In the future, coproID could help push forward fields like forensics, ecology, and studies of the microbiome, Warinner said. Those insights could provide new information about how humans developed a number of health issues — like intolerance to certain foods.

"Given the importance of the gut microbiome in human health, there is great interest in understanding its recent evolutionary and ecological history," write the authors of the study.

Remains of a chamberpot discovered in Surrey in the United Kingdom.

Borry et. al., 2020

Parsing man from man's best friend — How can you tell the difference between ancient human and ancient dog feces?

First, the researchers analyzed DNA within modern human and dog droppings to see where exactly the content of their feces differs. Then, they compared those differences in DNA to previously discovered coprolites.

The team analyzed a total of 21 samples from around the world, including from China, Mexico, Ireland, Portugal, Germany, England, Slovakia, and Spain. In turn, they were able to accurately predict where these ancient feces came from, and identify colonies of microbes that lived inside both ancient humans and dogs.

Coprolites are a window into the past — Researchers have used coprolites to learn more about other animals besides humans and dogs. In one 2017 study, scientists used a particle accelerator to look at 250 million-year-old dinosaur poop. The team used a synchrotron to identify the contents of the ancient dino poo — bits of fish and insects — and thus determine that it came from an extinct lungfish.

Coprolites are so interesting to one eccentric collector, George Frandsen, that he's collected more than 5,000 specimens — earning him the Guinness World Record for the largest collection of fossilized poop. Frandsen's global collection ranges from 10,000 to 400 million years old — and from a tiny poo speck to a whopping four-pounder. Online, Frandsen curates the Poozeum, as Inverse reported in 2016.

As collector's items, coprolites might not be for everyone.

But as research tools — whether illuminating human history or the prehistoric food web — these fossilized feces may be a crucial tool, helping scientists uncover some of history's oldest secrets.
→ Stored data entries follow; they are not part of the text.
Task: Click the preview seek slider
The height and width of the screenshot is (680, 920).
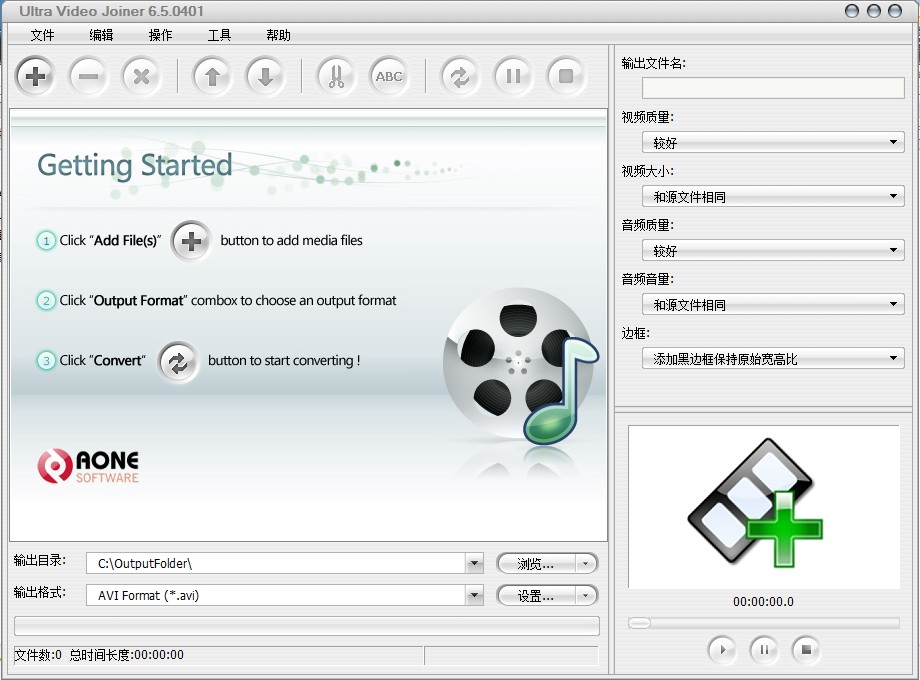Action: click(x=763, y=623)
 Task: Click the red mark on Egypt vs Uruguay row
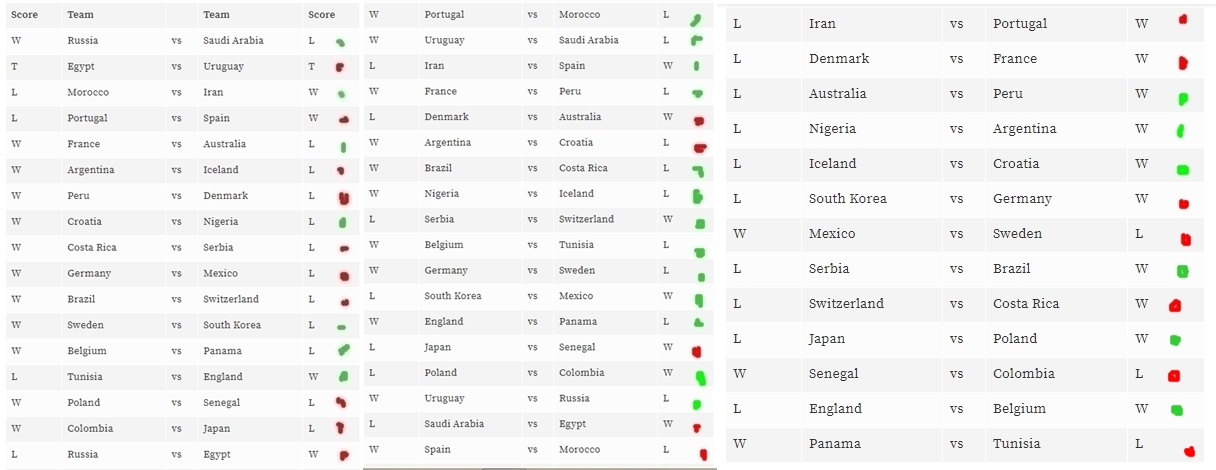click(x=340, y=67)
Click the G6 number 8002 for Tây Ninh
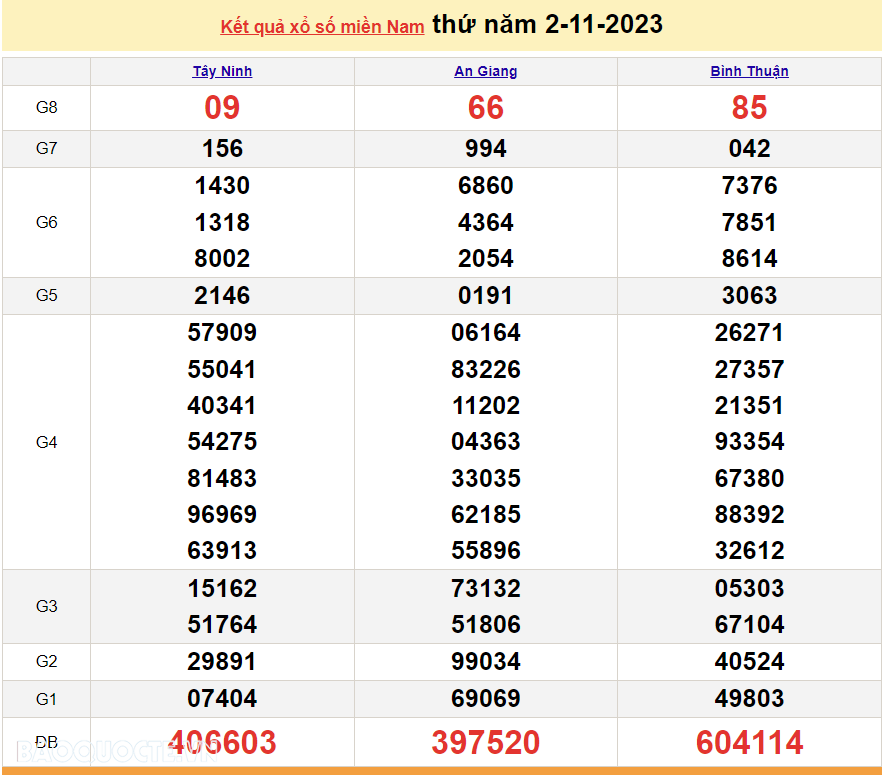The image size is (884, 775). (222, 258)
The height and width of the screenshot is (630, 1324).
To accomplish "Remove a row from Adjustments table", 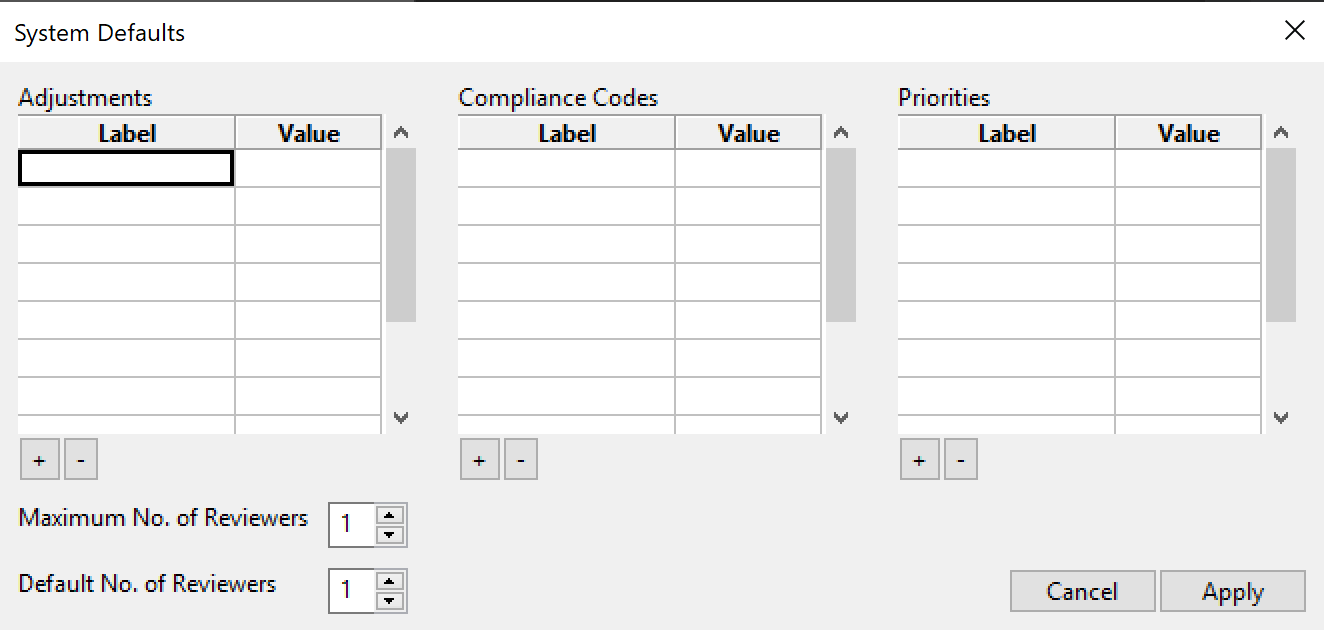I will pyautogui.click(x=81, y=460).
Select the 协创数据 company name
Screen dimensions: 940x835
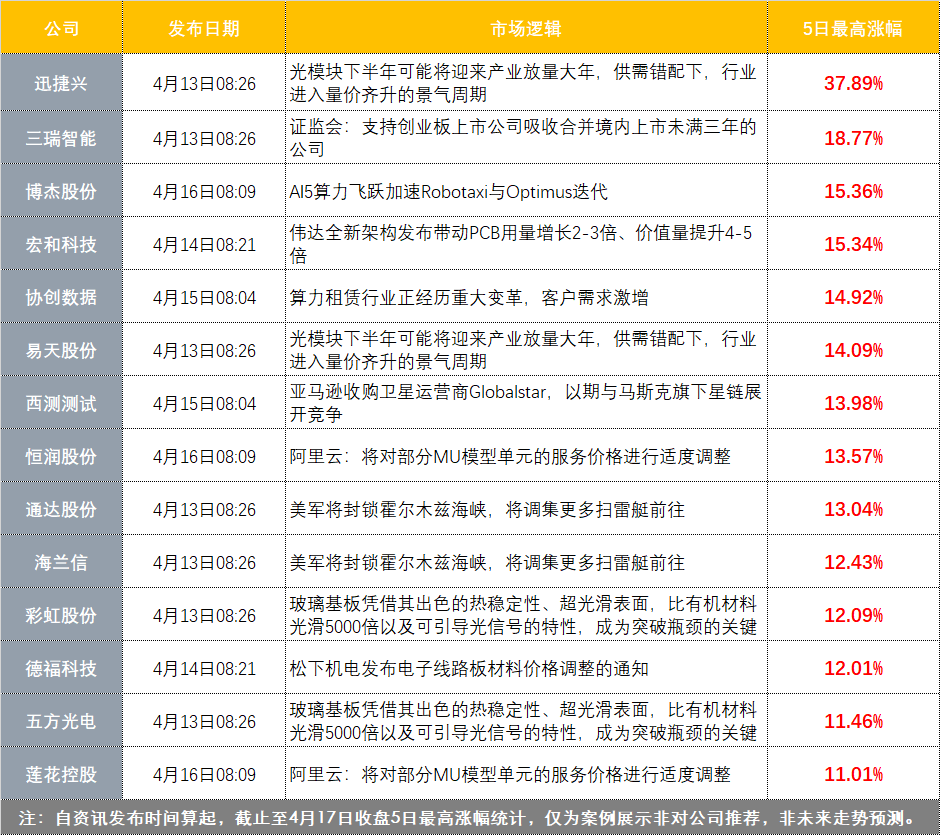(x=61, y=297)

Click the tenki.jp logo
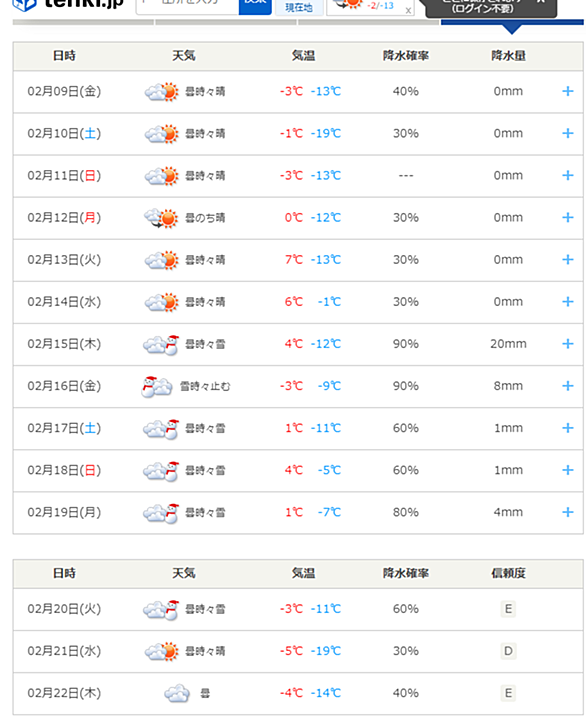coord(68,4)
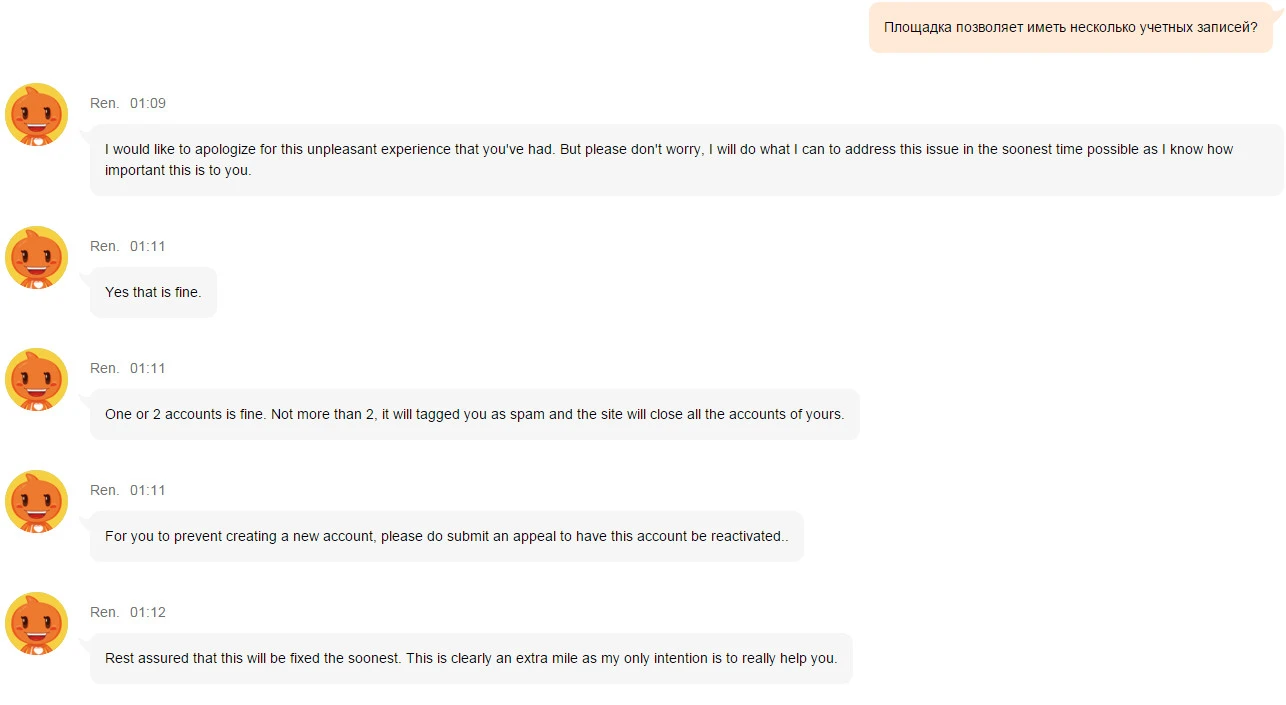This screenshot has width=1286, height=705.
Task: Click the 01:12 timestamp
Action: pyautogui.click(x=148, y=612)
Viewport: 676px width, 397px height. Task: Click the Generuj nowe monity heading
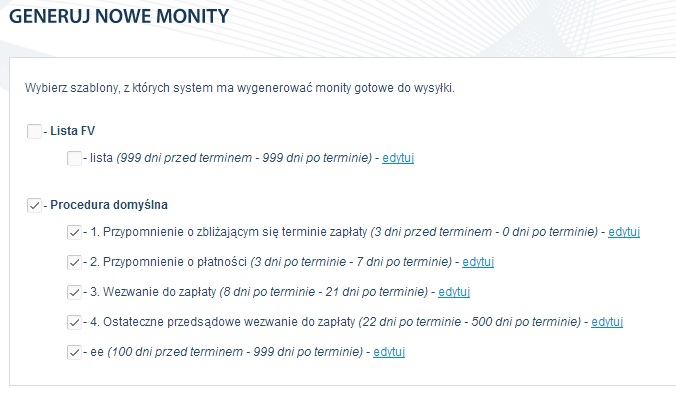(x=119, y=16)
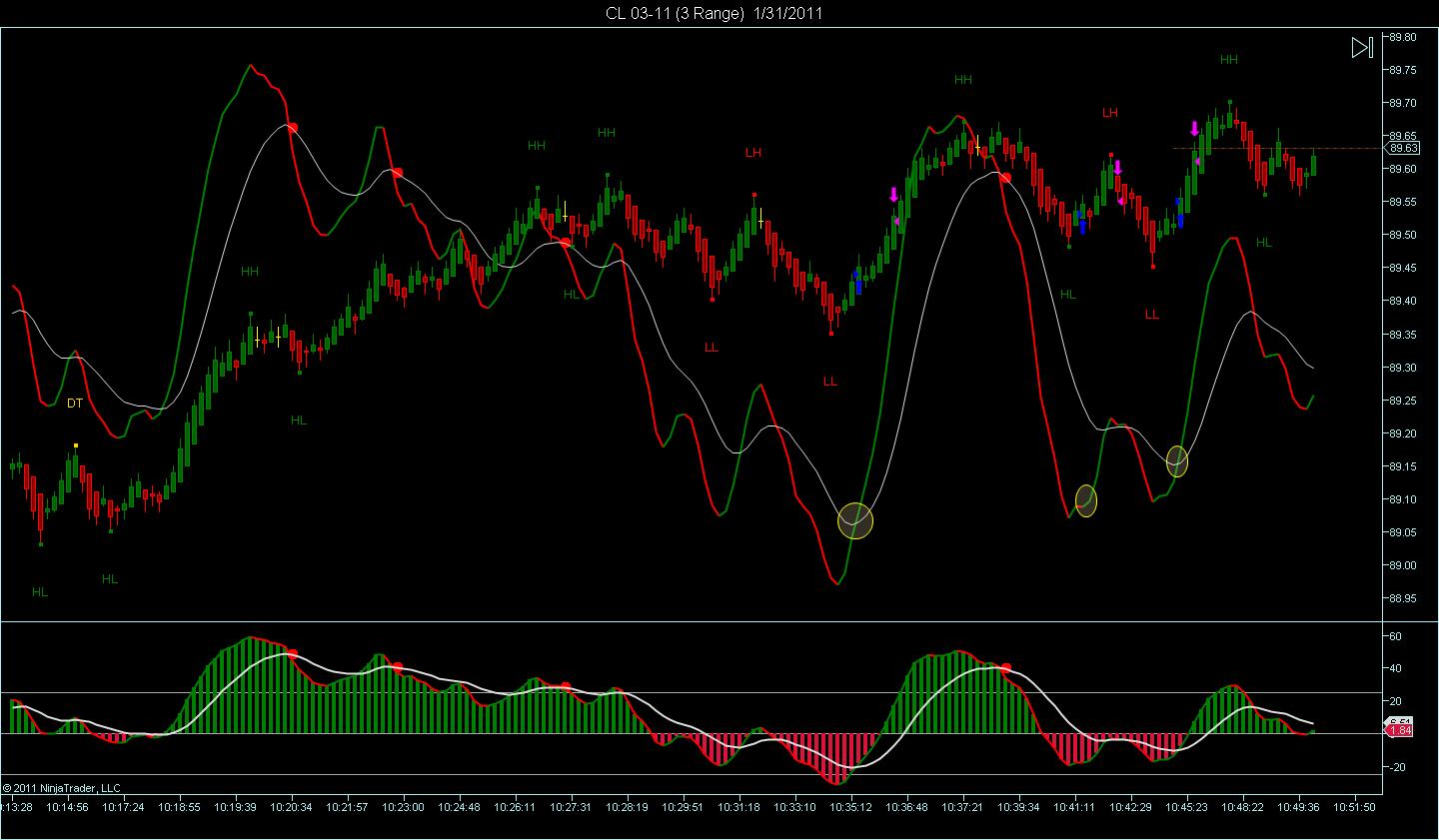Click the skip-to-end arrow icon
This screenshot has width=1439, height=840.
1362,48
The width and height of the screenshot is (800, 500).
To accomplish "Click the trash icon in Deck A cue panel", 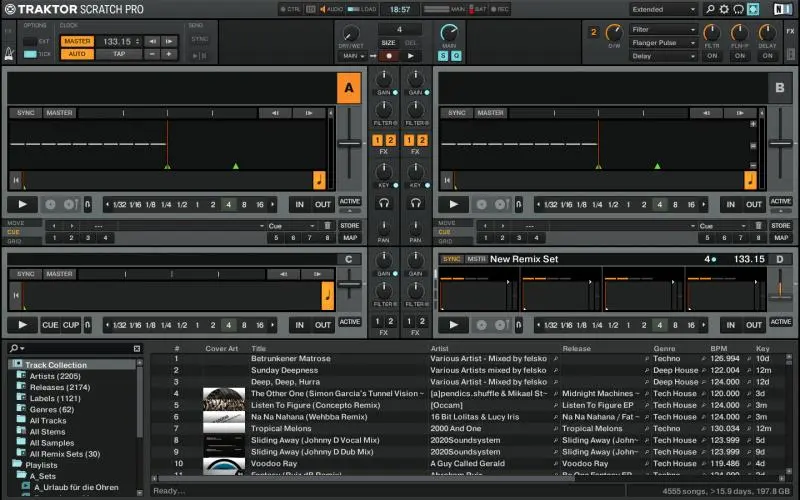I will point(326,225).
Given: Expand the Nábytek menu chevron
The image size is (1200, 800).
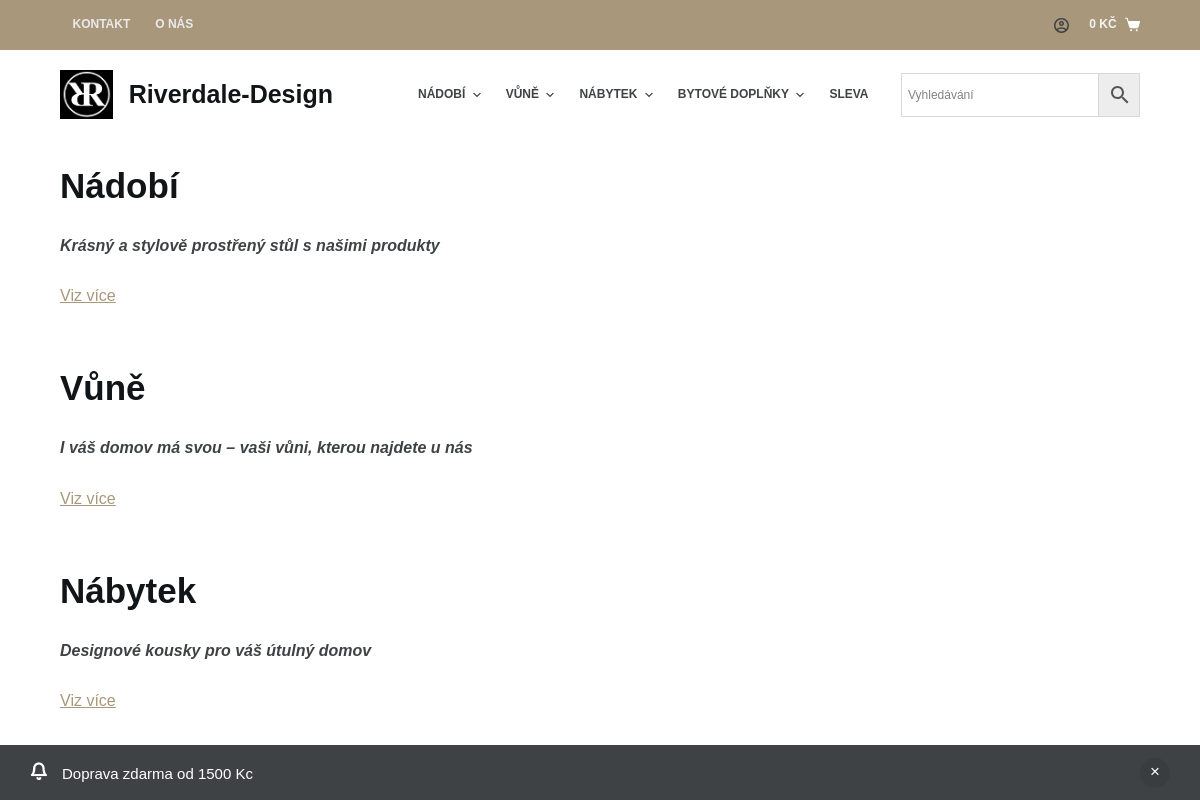Looking at the screenshot, I should (x=648, y=95).
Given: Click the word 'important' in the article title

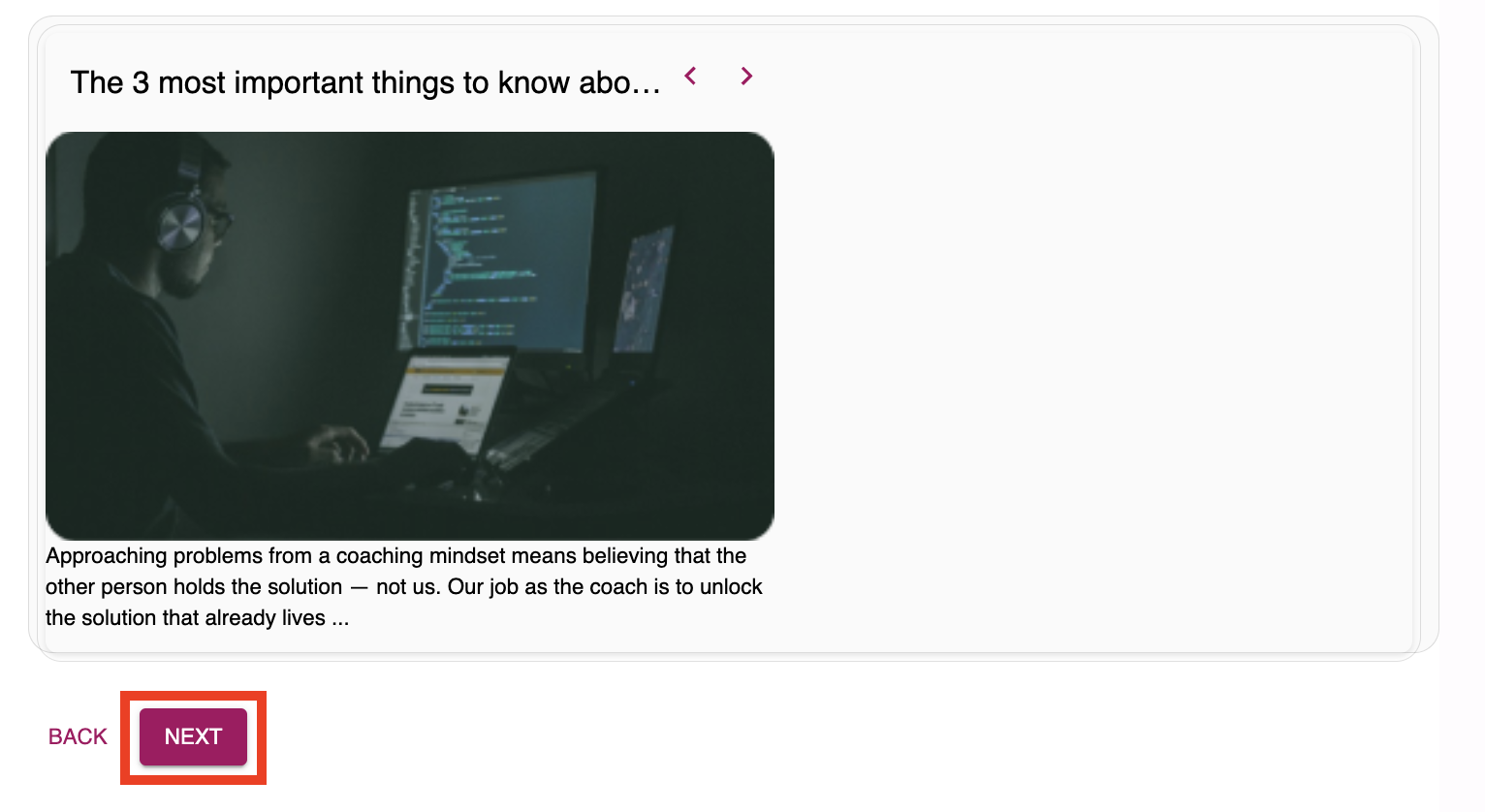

Abstract: Shotgun metagenomics applied to archaeological feces (paleofeces) can bring new insights into the composition and functions of human and animal gut microbiota from the past. However, paleofeces often undergo physical distortions in archaeological sediments, making their source species difficult to identify on the basis of fecal morphology or microscopic features alone. Here we present a reproducible and scalable pipeline using both host and microbial DNA to infer the host source of fecal material. We apply this pipeline to newly sequenced archaeological specimens and show that we are able to distinguish morphologically similar human and canine paleofeces, as well as non-fecal sediments, from a range of archaeological contexts.